Saturday, June 13, 2009

all in all...

You might’ve noticed a word that keeps on popping up in this series—rationality. You never get anything straight when you’re all emotion. I’m not saying be a robot and avoid feeling anything, that’s just stupid. What I mean is balance. Don’t let merely one aspect of your being rule you life, don’t just follow your heart nor should you just follow what your head tells you.

4 of 4 Nagging

You can get this from your parents, especially your mother. I got this from my then pregnant sister who didn’t have anyone else to bicker at since she and her husband had not moved in together yet. You can definitely get this from your girlfriend/wife, huh boys? You can just imagine how long a woman can go on and how much she can say once you’ve defiled one of the rules or agreements.

Nagging means finding fault in another constantly, that’s according to a dictionary. Everybody hates a nagger however, the naggers almost never know that they’re nagging.

Ladies, be mindful of yourselves.

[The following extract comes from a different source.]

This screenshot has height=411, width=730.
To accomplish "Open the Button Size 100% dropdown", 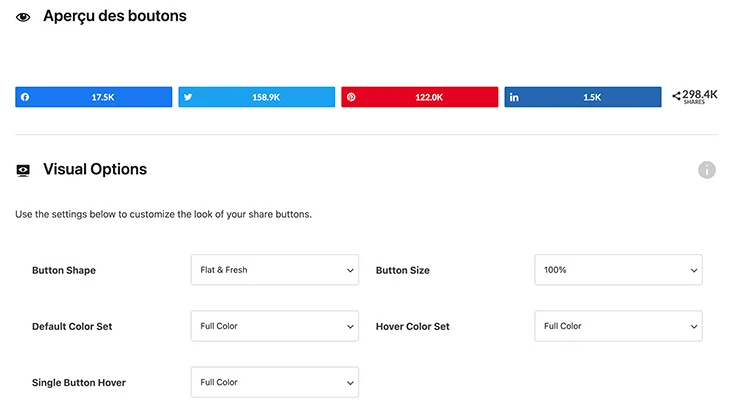I will click(x=618, y=270).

Whenever you notice that you run out of breath while you’ve been talking in a high-pitched and or really loud voice, shut up. You’re nagging the man and you’re nagging his ass away from you. He’ll run off to silence whenever he can, maybe even into the arms of another woman—a quiet woman at that. Try a low calm voice and a little “lambing” as we put it in Filipino should work and you should get what you want from the man.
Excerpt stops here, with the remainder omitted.